Key Takeaways
- The Gross Domestic Product grew at a 3% annual rate in the second quarter, faster than the 2.8% estimated in a preliminary report in July.
- New data showed consumers spent more and inflation was tamer than previously thought.
- Healthy economic growth coupled with cooling inflation signals that the economy can stabilize without a recession despite a period of high inflation.
It turns out the economy was doing better in the second quarter than government data previously showed.
The Gross Domestic Product, a measure of the nation’s overall economic output, grew at a 3% annual rate in the second quarter after being adjusted for inflation, the Bureau of Economic Analysis said Thursday, revising its previous estimate of a 2.8% growth rate. The revision, based on new data, increased mainly because of upward revisions to figures for consumer spending—the most important driver of economic growth.
Thursday’s revision was the first of two scheduled amendments to preliminary data first reported in July.

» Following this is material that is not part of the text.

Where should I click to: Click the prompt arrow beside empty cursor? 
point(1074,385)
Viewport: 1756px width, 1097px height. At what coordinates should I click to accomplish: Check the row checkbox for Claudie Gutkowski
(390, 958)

Forecasters had expected the GDP figure to remain unchanged at 2.8%, according to a survey of economists by Dow Jones Newswires and The Wall Street Journal.
Inflation Fell, But Household Budgets Are Stressed
The burst of spending came at the expense of consumers’ bottom lines, however, with the personal saving rate falling 0.2 percentage points to 3.3%.
In addition to more robust economic growth, the report showed inflation was tamer than previously thought, with price increases as measured by Personal Consumption Expenditures advancing at a 2.5% annual rate, down from 2.6% in the previous estimate.
On Friday, the bureau will release its July spending, income, and inflation figures, which will inform policymakers at the Federal Reserve as they prepare to cut the central bank’s benchmark interest rate in September. The Fed is preparing to trim the Fed funds rate in September after holding it at a two-decade high for more than a year in an effort to slow the economy and stifle inflation.
Economy On Course For Soft Landing
The Fed aims to keep rates high enough to push inflation down to a 2% annual rate but not so high that they crush economic growth and the job market. Steady economic growth coupled with cooling inflation would signal that the Fed has successfully balanced its two major priorities and brought the economy in for a “soft landing” from the post-pandemic surge of inflation that set in starting in late 2021.
Thursday’s report suggested that a soft landing is still in the cards, as opposed to the recession that has typically followed in past historical episodes when the Fed has hiked interest rates, Scott Hoyt, an economist at Moody’s Analytics, wrote in a commentary.
“Economic growth will drop below trend, but the baseline outlook holds that slow growth will bring inflation close to the Fed’s target without precipitating a recession,” he said. “Interest rate cuts seem certain to begin in September.”